_Task to carry out_
Print, word for word, the part of the message on struct device lifetimes between "Why are their" and "their respective driver.", inclusive.

*** Document section ***

On 4/19/07, Cornelia Huck <[email protected]> wrote:
On Wed, 18 Apr 2007 12:41:36 -0400,
"Dmitry Torokhov" <[email protected]> wrote:
> I am still do not understand why this is needed. Would it not be
> simplier just to use a reference to struct device instead of embedding
> it in a larger structure if their lifetimes are different and one does
> not have a subsystem that takes care of releasing logic.
Why are their lifetimes different? Usually, if I hold on to the device,
I also want to be able to use the structure that embeds the device.
Because they are managed by 2 different entities. the struct device
objects are managed by device core and driver-specific objects are
managed by their respective driver.
> Pretty much drivers have 2 options:
>
> struct my_device {
> void *private_data;
> struct device dev;
> };
>
> In this case ->release must live in a subsystem code; individual
> drivers kfree(my_dev->private) and do any additional cleanup after
> calling device_unregister(&my_dev->dev);
They must do this in the ->remove callback.

*** Source material ***

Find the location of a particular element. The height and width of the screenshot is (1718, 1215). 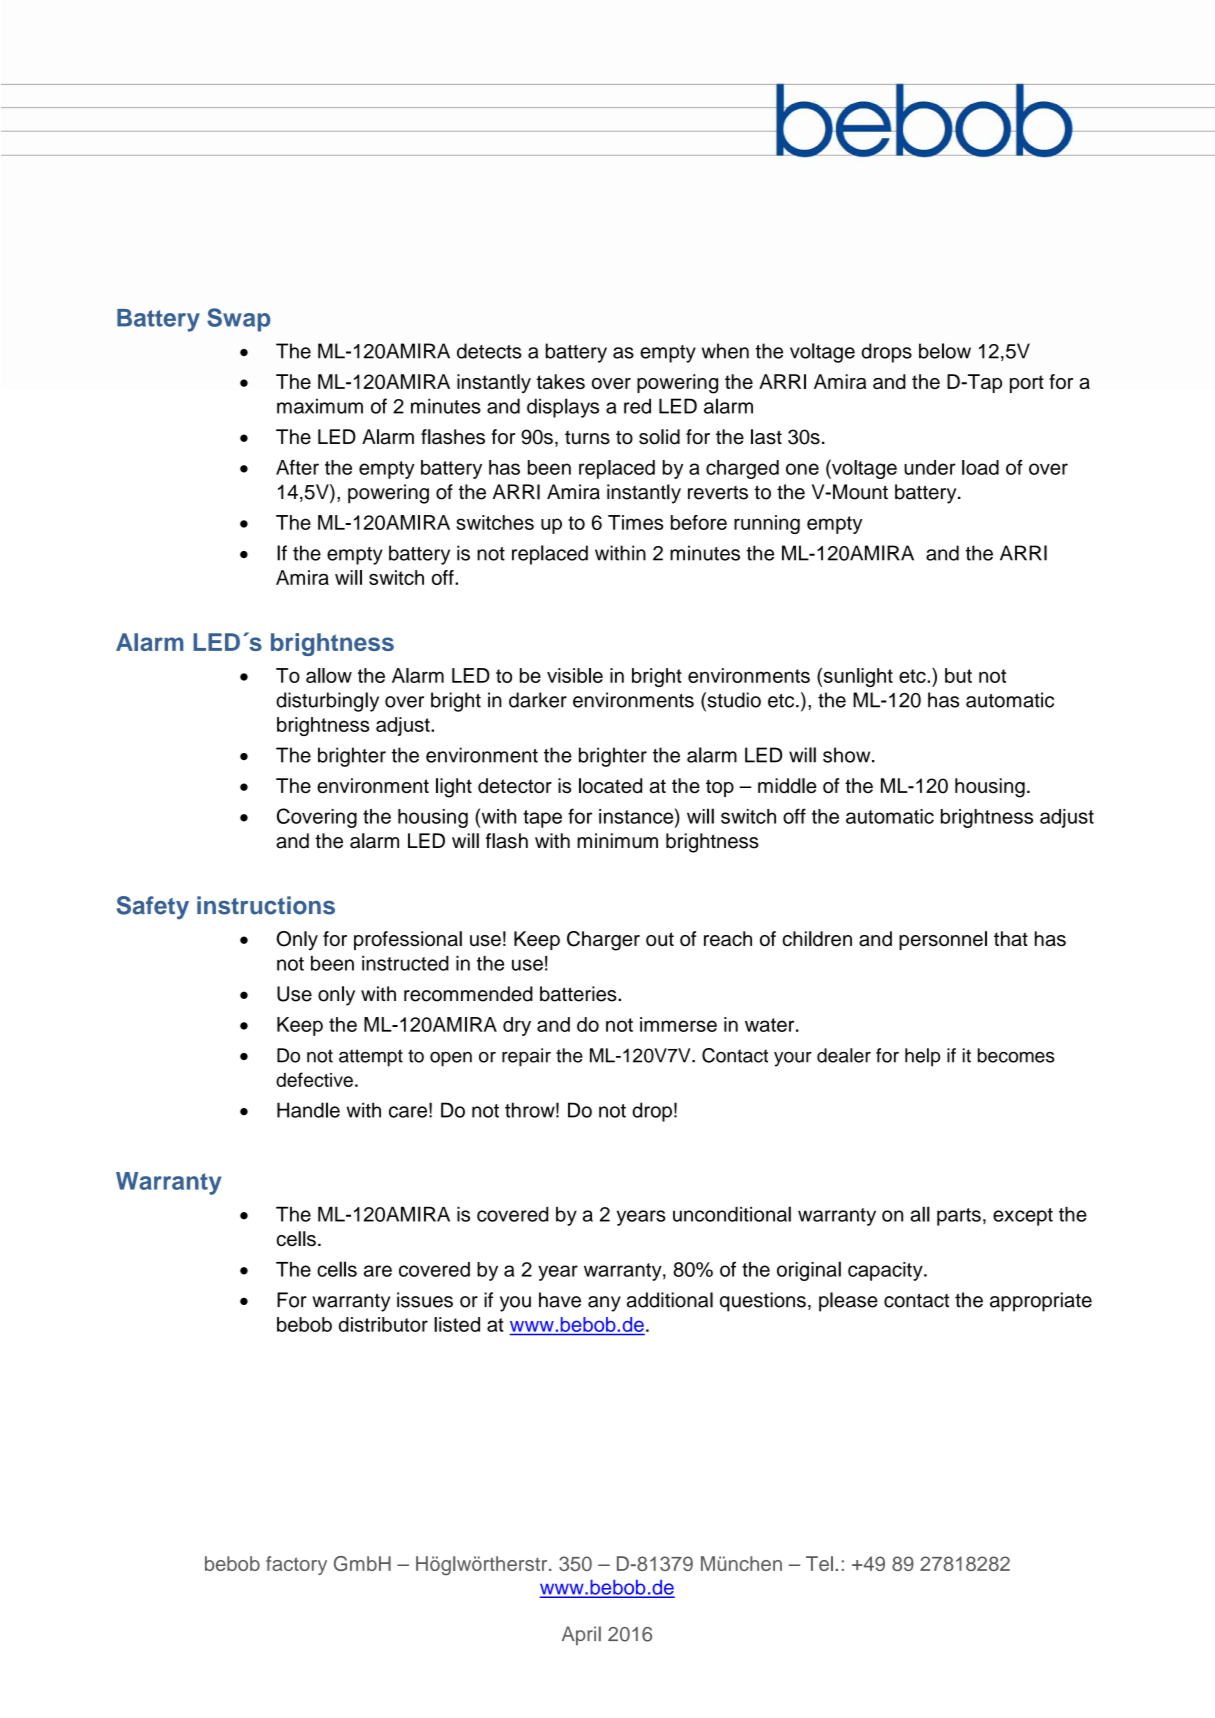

***

_Problem solution_
Why are their lifetimes different? Usually, if I hold on to the device,
I also want to be able to use the structure that embeds the device.
Because they are managed by 2 different entities. the struct device
objects are managed by device core and driver-specific objects are
managed by their respective driver.